6.1 Overall Structure

ResNet is based on VGGNet's design philosophy with the addition of Shortcut Connections. All ResNet variants share the following common structure:

conv1: 7x7 Convolution, stride 2, 64 filters, BatchNorm, ReLU
Max Pooling: 3x3, stride 2
conv2_x through conv5_x: Stacks of Residual Blocks
Global Average Pooling: Reduces feature maps to 1x1
Fully Connected Layer: 1000-class Softmax

When the feature map size is halved (at the first block of conv3_x, conv4_x, conv5_x), the number of channels doubles. Downsampling is performed via stride-2 convolution.

6.2 Basic Block (ResNet-18, ResNet-34)

The Basic Block consists of two 3x3 convolutions.

Input (C channels)
  |
  |---> 3x3 Conv, C filters, BN, ReLU
  |     3x3 Conv, C filters, BN
  |
  +---> (Identity Shortcut)
  |
  + <-- Element-wise Addition
  |
  ReLU
  |
Output (C channels)

Batch Normalization is applied after each convolution, and ReLU is applied after the addition.

6.3 Bottleneck Block (ResNet-50, ResNet-101, ResNet-152)

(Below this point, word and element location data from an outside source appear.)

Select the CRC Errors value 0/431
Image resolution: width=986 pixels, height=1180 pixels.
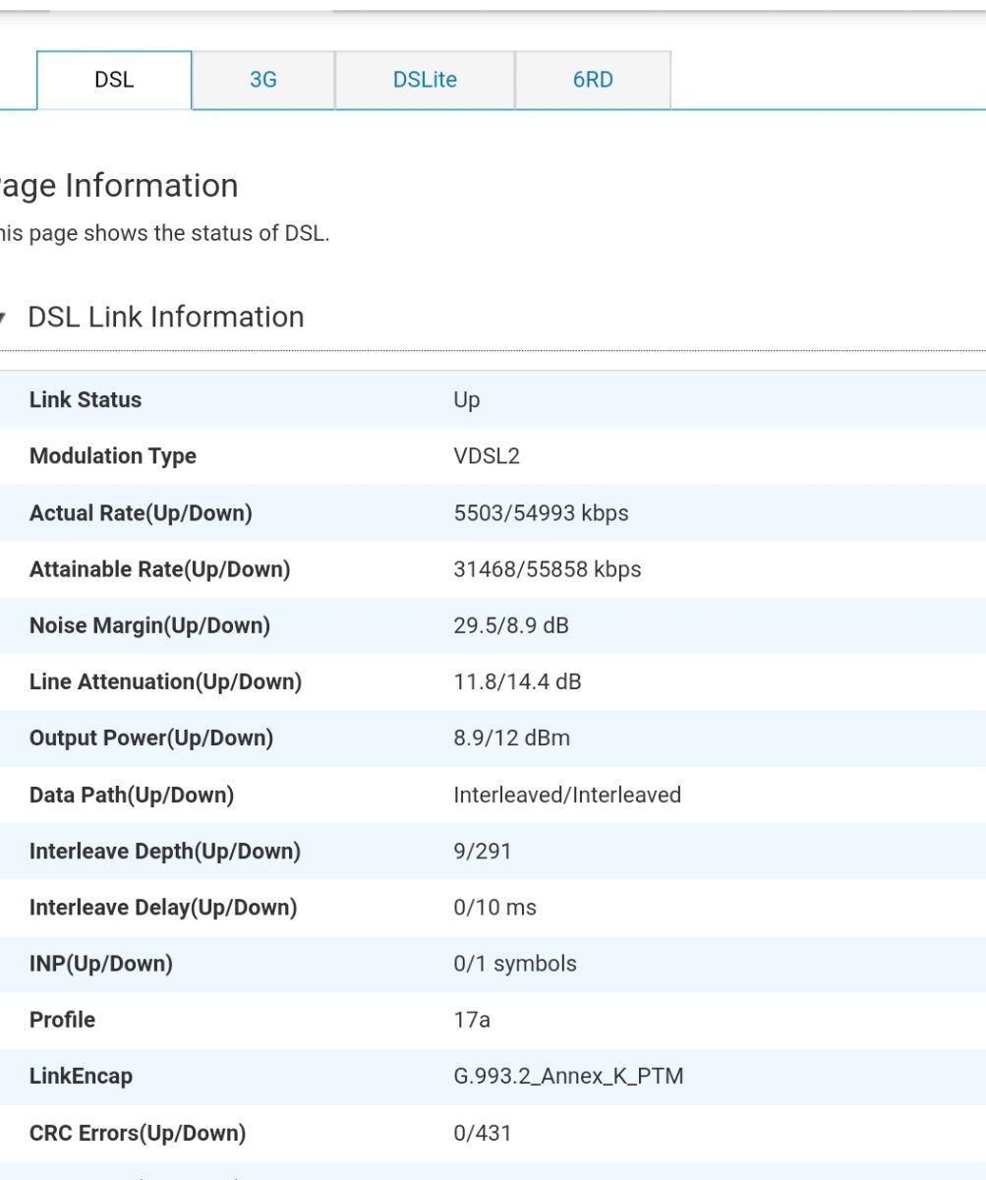coord(483,1133)
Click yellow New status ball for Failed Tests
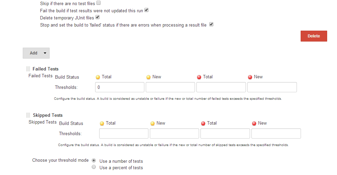The height and width of the screenshot is (175, 337). coord(148,77)

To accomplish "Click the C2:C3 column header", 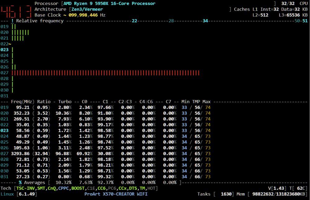I will [125, 102].

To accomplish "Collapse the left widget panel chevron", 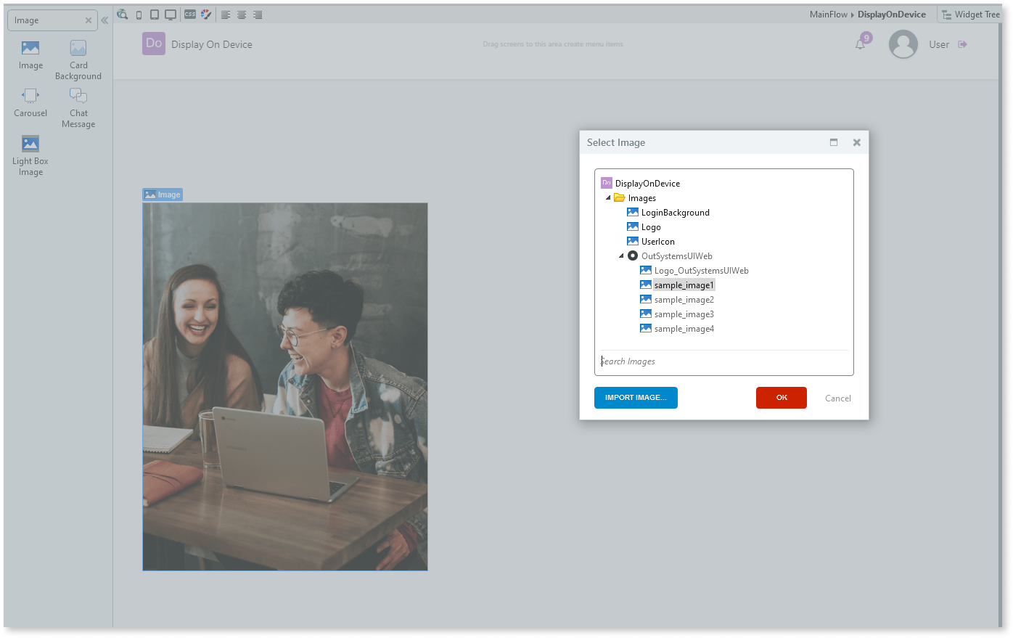I will pyautogui.click(x=104, y=20).
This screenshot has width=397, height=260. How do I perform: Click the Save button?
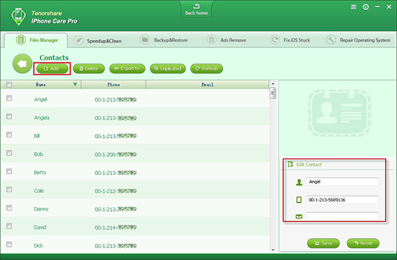pyautogui.click(x=324, y=243)
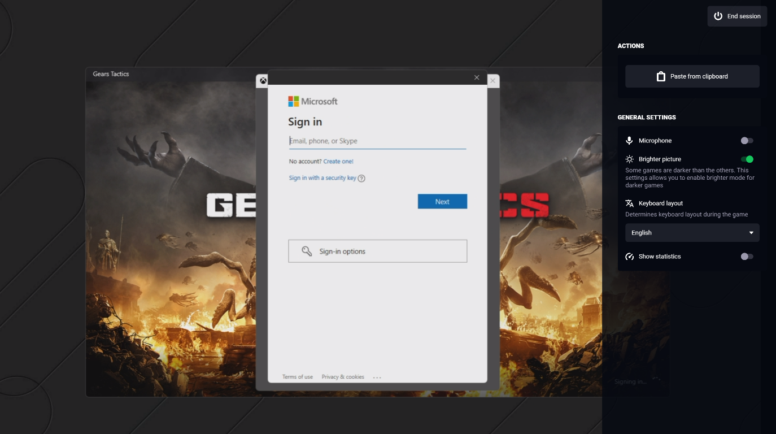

For ResNets with 50 or more layers, a Bottleneck structure is used for computational efficiency. It consists of three convolutions (1x1, 3x3, 1x1).

Input (4C channels)
  |
  |---> 1x1 Conv, C filters, BN, ReLU    (Channel reduction: 4C -> C)
  |     3x3 Conv, C filters, BN, ReLU    (Spatial processing)
  |     1x1 Conv, 4C filters, BN         (Channel restoration: C -> 4C)
  |
  +---> (Identity Shortcut)
  |
  + <-- Element-wise Addition
  |
  ReLU
  |
Output (4C channels)

The key idea of the Bottleneck is to reduce the channel count to 1/4 using 1x1 convolution, perform the expensive 3x3 convolution, then restore the channels with another 1x1 convolution. Thanks to this structure, ResNet-50 is deeper than ResNet-34 but maintains a similar level of FLOPs.

6.4 Architecture Comparison Table

Layer	Output Size	ResNet-18	ResNet-34	ResNet-50	ResNet-101	ResNet-152
conv1	112x112	7x7, 64, stride 2	7x7, 64, stride 2	7x7, 64, stride 2	7x7, 64, stride 2	7x7, 64, stride 2
pool	56x56	3x3 max pool, stride 2	3x3 max pool, stride 2	3x3 max pool, stride 2	3x3 max pool, stride 2	3x3 max pool, stride 2
conv2_x	56x56	[3x3, 64] x2	[3x3, 64] x3	[1x1, 64; 3x3, 64; 1x1, 256] x3	[1x1, 64; 3x3, 64; 1x1, 256] x3	[1x1, 64; 3x3, 64; 1x1, 256] x3
conv3_x	28x28	[3x3, 128] x2	[3x3, 128] x4	[1x1, 128; 3x3, 128; 1x1, 512] x4	[1x1, 128; 3x3, 128; 1x1, 512] x4	[1x1, 128; 3x3, 128; 1x1, 512] x8
conv4_x	14x14	[3x3, 256] x2	[3x3, 256] x6	[1x1, 256; 3x3, 256; 1x1, 1024] x6	[1x1, 256; 3x3, 256; 1x1, 1024] x23	[1x1, 256; 3x3, 256; 1x1, 1024] x36
conv5_x	7x7	[3x3, 512] x2	[3x3, 512] x3	[1x1, 512; 3x3, 512; 1x1, 2048] x3	[1x1, 512; 3x3, 512; 1x1, 2048] x3	[1x1, 512; 3x3, 512; 1x1, 2048] x3
	1x1	Global Average Pool, 1000-d FC, Softmax

6.5 Parameter Count and Computational Cost

Model	Layers	Parameters	FLOPs
VGG-19	19	144M	19.6B
ResNet-18	18	11.7M	1.8B
ResNet-34	34	21.8M	3.6B
ResNet-50	50	25.6M	3.8B
ResNet-101	101	44.5M	7.6B
ResNet-152	152	60.2M	11.3B

A notable observation is that ResNet-152 is 8 times deeper than VGG-19 yet requires fewer FLOPs and less than half the parameters. This is because VGGNet uses the majority of its parameters in the final Fully Connected layers, whereas ResNet uses Global Average Pooling to dramatically reduce FC layer parameters.

7. Experimental Results

7.1 ImageNet Classification

Confirming Degradation in Plain Networks

First, the paper confirmed the degradation problem in Plain Networks without shortcuts.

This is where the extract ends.